Lockdowns across the world have taken away many of the freedoms we have enjoyed throughout our lives. The lack of travel, visiting the cinema or going to the theatre has meant that many have chosen to indulge in books and movies at home for some escapism. Books have provided a lifeline for many during the global pandemic, but debate continues to reign over whether items such as books should be considered as essential when we enter the second phase of national lockdowns, be that within other stores or bookstores in their own right.
Emmanuel Macron has recently announced that France would be entering into another national lockdown to try and curb the increasing spread of the virus. Within this announcement, President Macron outlined that people would only be able to leave home for medical care or if they performed a key worker role, with many businesses including bars and restaurants being told to shut once again. In response to this, high profile figures and organizations have called for bookstores to be allowed to remain open to serve the public throughout the lockdown period. A joint statement was released by the Syndicat national de l’édition (SNE), the French publishers’ association, the Syndicat de la Librairie Française (SLF), the booksellers’ association, and the Conseil Permanent des Ecrivains (CPE), the authors’ group.
Within their statement the organizations wrote: “Authors, illustrators, publishers and booksellers are launching a solemn, united and responsible appeal to the government: leave our bookstores open so that social confinement is not also cultural isolation.” They also state that they believe they are in a position to remain open in a responsible manner that keeps customers safe.
Whilst in the UK, a similar discussion is taking place concerning what people should be able to purchase during lockdown. Another national lockdown has been imposed on Wales, called a ‘firebreak’, that includes closing non-essential retail, gyms and hospitality venues from the 23rd October for 17 days. This also included a decision on supermarkets only selling what are deemed to be essential items. This was met with some criticism from the outset, with the Welsh Retail Consortium and The Association of Convenience Stores writing to the Welsh First Minister expressing concern; “Compelling retailers to stop selling certain items, without them being told clearly what is and what isn’t permitted to be sold, is ill-conceived and short-sighted,” said Sara Jones, head of the Welsh Retail Consortium, as reported by the BBC.
This has caused many images to be circulated across social media of Welsh stores with yellow tape across shelves or barriers preventing customers from accessing certain aisles, including books.
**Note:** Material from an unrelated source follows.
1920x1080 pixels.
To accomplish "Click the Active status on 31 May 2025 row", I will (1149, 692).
The reasoning behind this being that as independent bookstores are closed, larger stores should also be restricted in this capacity.
Further controversy on what was deemed ‘essential’ was created when one Tesco customer expressed on social media that she was unable to buy sanitary items from the store. Tesco initially said that this was because they were unable to sell them due to lockdown measures in a tweet that was later deleted. The Welsh government went on to clarify that sanitary items were essential and Tesco said that the aisle in particular was closed due to a break-in. A petition has since gained traction to reverse these restrictions, with the First Minister announcing they will be reviewed.
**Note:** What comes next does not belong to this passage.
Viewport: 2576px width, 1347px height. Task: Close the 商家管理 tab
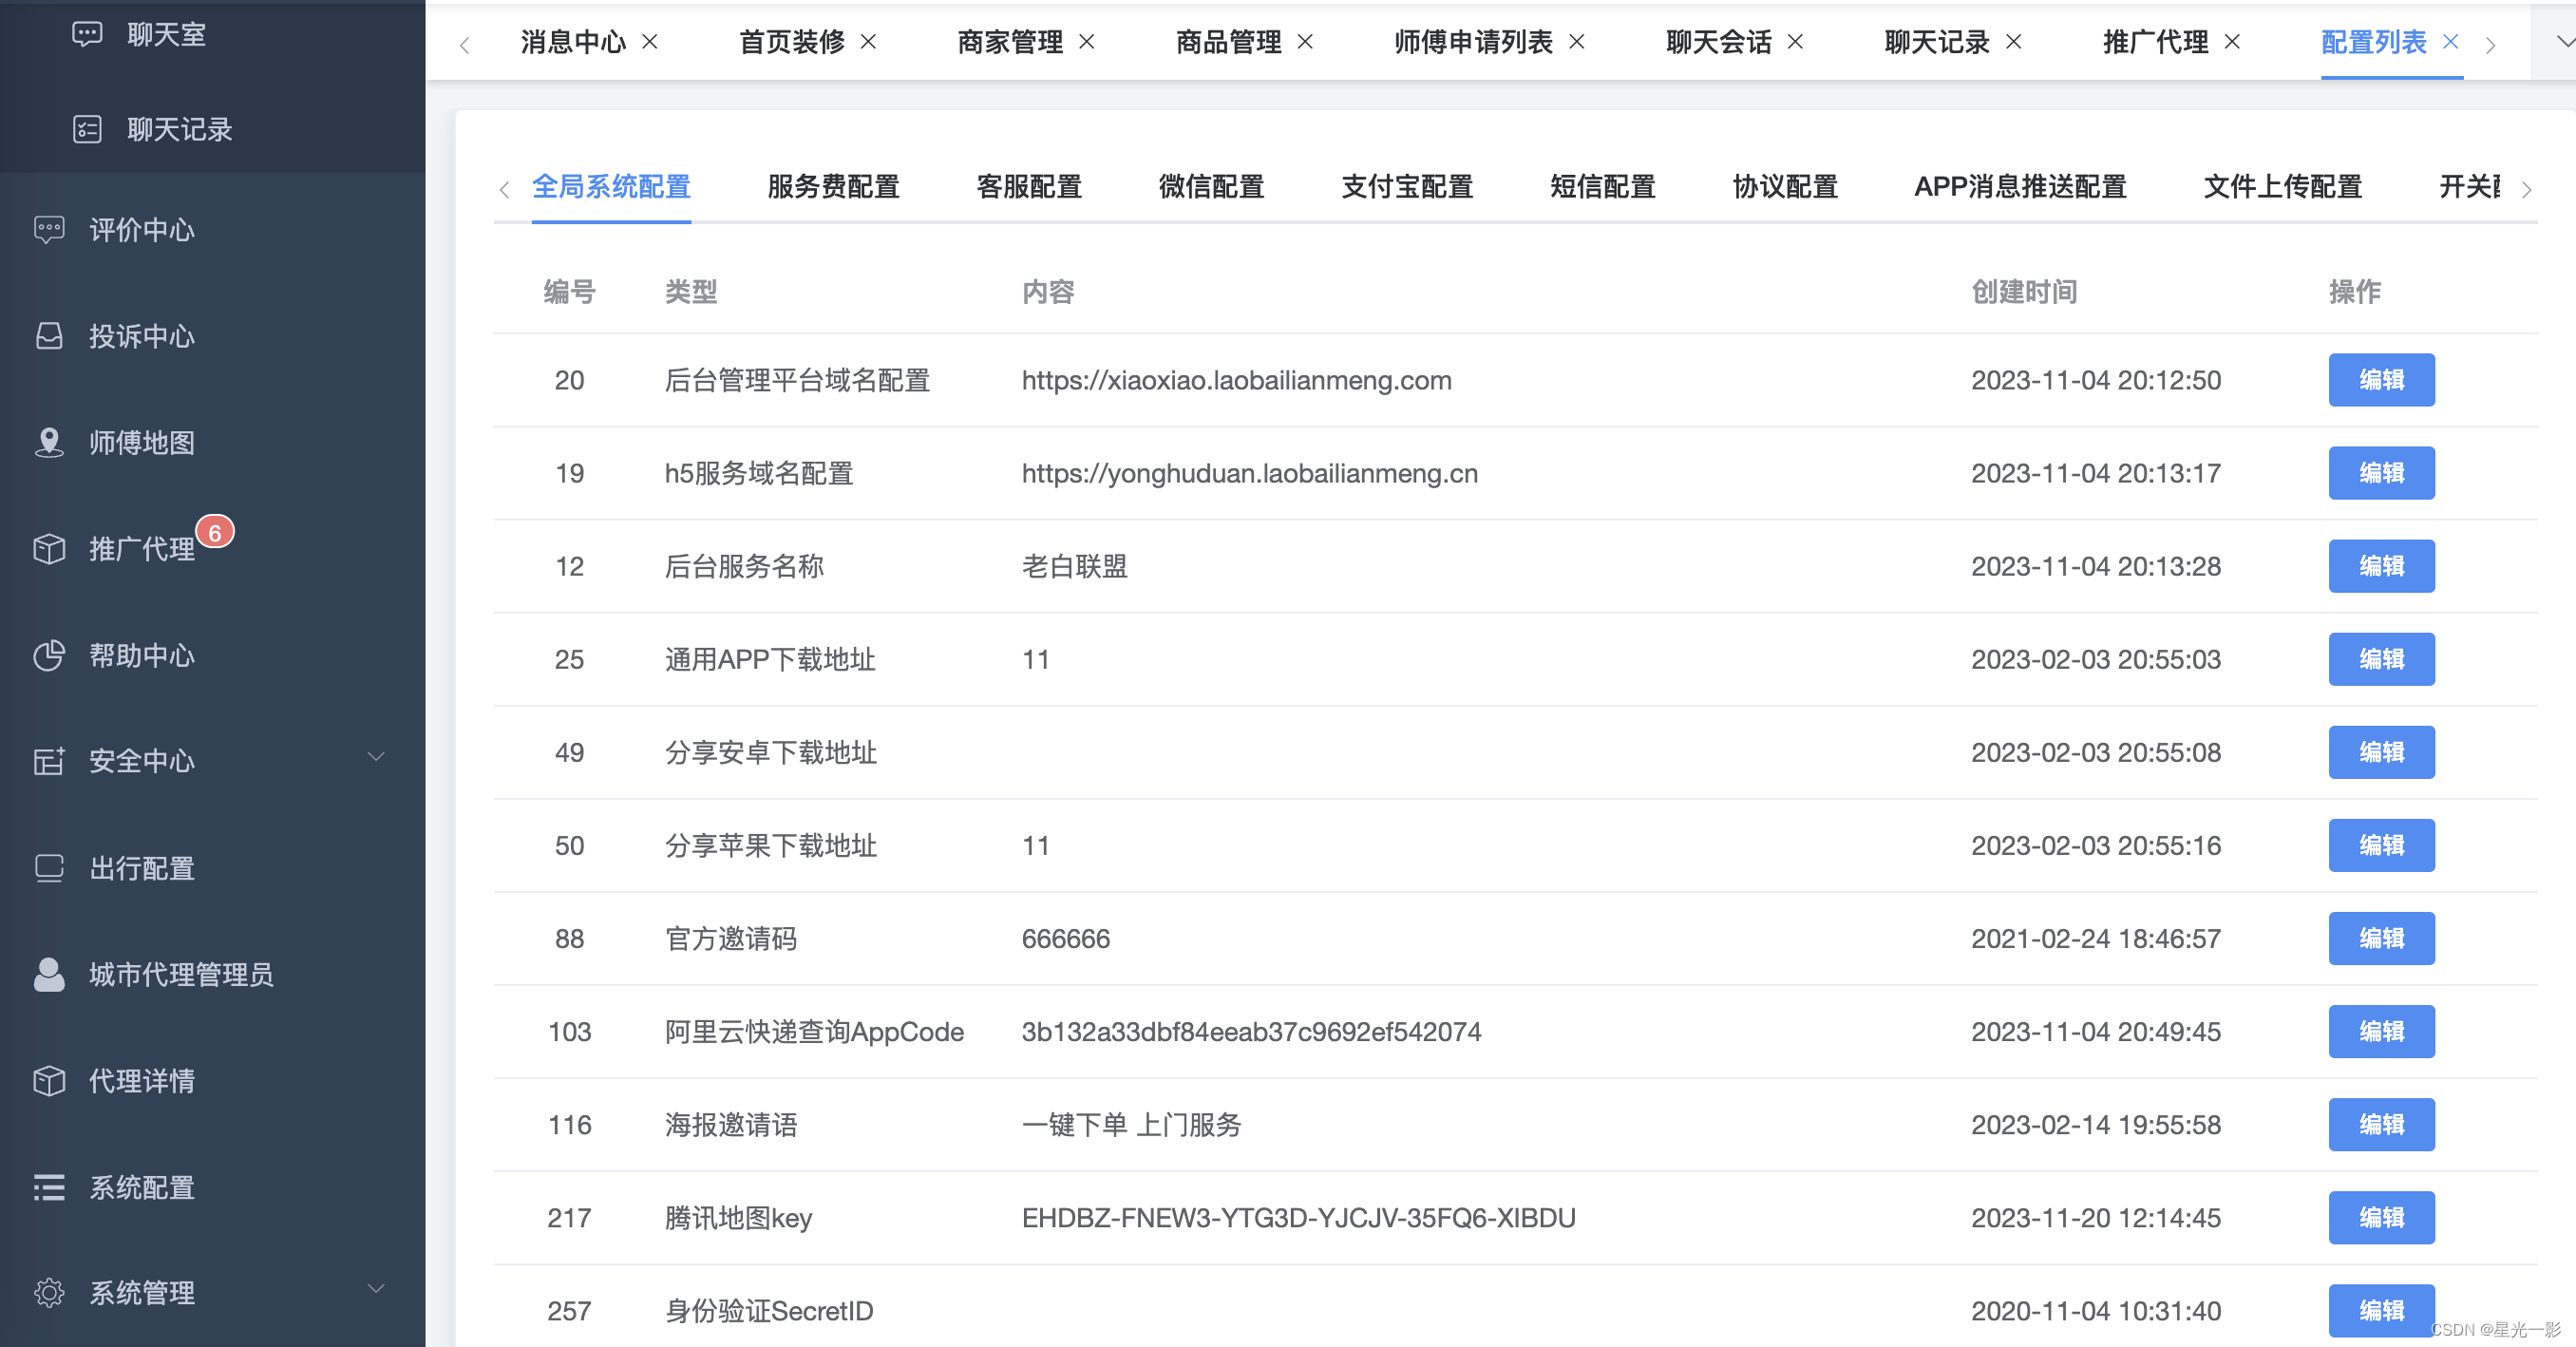[x=1087, y=42]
However, people have been turning to books during the lockdown period to date as publishers have reported increased sales over the past six months, amidst the shutdown of many parts of the publishing industry. The Guardian reported that research published in May said 41% of people said they were reading more books since the Lockdown measures were imposed in the UK on the 23rd March.
Bloomsbury, who are the publishers of the world-renowned Harry Potter series, reported that they have experienced their “most profitable first half in more than a decade”, perhaps demonstrating the increasing appetite for books in lockdown. “It is a complete surprise because we had as grim a beginning to the pandemic as everyone else in March when 100% of our customers shut down worldwide,” said Nigel Newton, the chief executive, as reported in The Guardian. He added “And then we found that early on people showed short attention spans and were watching TV. But then reading reasserted its power and people found they could escape through books, and sales have been booming ever since.”
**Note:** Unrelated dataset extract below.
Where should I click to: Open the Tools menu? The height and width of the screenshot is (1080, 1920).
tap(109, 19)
However, many physical independent bookstores have reported a stark loss of sales throughout the lockdown period. Shakespeare and Company, a prestigious bookstore in Paris, made a recent plea to customers for help in the face of further lockdown measures after having already suffered an almost 80% drop in sales since March. The bookshop has been a Parisian feature since 1919, but like many other businesses are struggling with the lack of footfall.
It is clear that stores should be ensuring their supply chain is as seamless as possible for food and health items, but for some books are also providing an important outlet in what is a trying time upon people’s mental health, and this should also be taken into consideration.